Insurgents have since 2018 kidnapped and enslaved more than 600 women and girls in Mozambique's northern Cabo Delgado province, Human Rights Watch has said, with Mozambican and regional forces having rescued some of them, but many remain missing.

The group, known locally as Al Sunnah wa Jama'ah and Al-Shabab forced young women and girls in their custody to "marry" their fighters, who enslave and sexually abuse them. Others have been sold to foreign fighters for between 40,000 and 120,000 Meticais (U.S.$600 to U.S.$1,800). Abducted foreign women and girls, in particular, have been released after their families paid ransom, the report says.

"Al Shabab's leaders should immediately release every woman and girl in their captivity," said Mausi Segun, Africa Director at Human Rights Watch. "They should take all necessary steps to prevent rape and sexual abuse by their fighters, end child marriage, forced marriage, and the sale and enslavement of women and girls at their bases and areas of operation," Segun said.

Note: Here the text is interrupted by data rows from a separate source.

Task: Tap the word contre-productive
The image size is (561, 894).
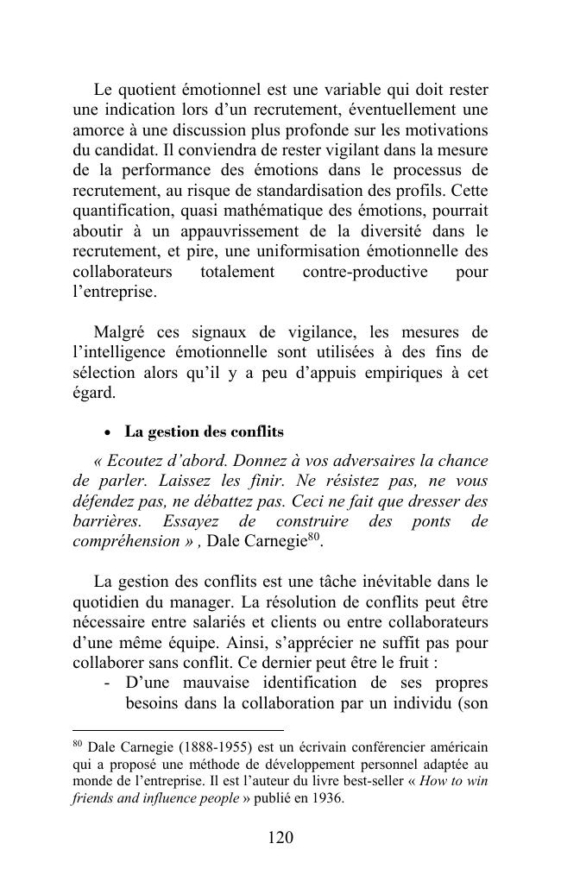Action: tap(365, 272)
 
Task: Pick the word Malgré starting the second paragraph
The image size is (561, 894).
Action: tap(119, 332)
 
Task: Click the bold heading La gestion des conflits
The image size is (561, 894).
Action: tap(204, 431)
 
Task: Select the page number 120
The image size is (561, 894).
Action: tap(280, 838)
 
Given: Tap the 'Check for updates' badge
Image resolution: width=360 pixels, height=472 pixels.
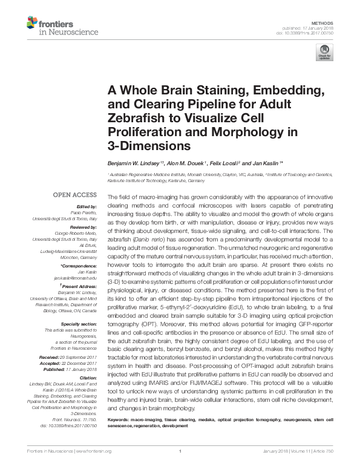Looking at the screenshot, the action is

Between August 2019 and October 2021, Human Rights Watch remotely interviewed 37 people, including former abductees, their relatives, security sources, and government officials, and monitored media reports about kidnappings. They said that Al-Shabab abducted women and girls during attacks in various Cabo Delgado districts, including Mocímboa da Praia in March, June, and August 2020, and Palma in March 2021.


Displaced women receiving dignity kits supported by UNFPA, at Paquitequete beach, Pemba City, Cabo Delgado (file photo).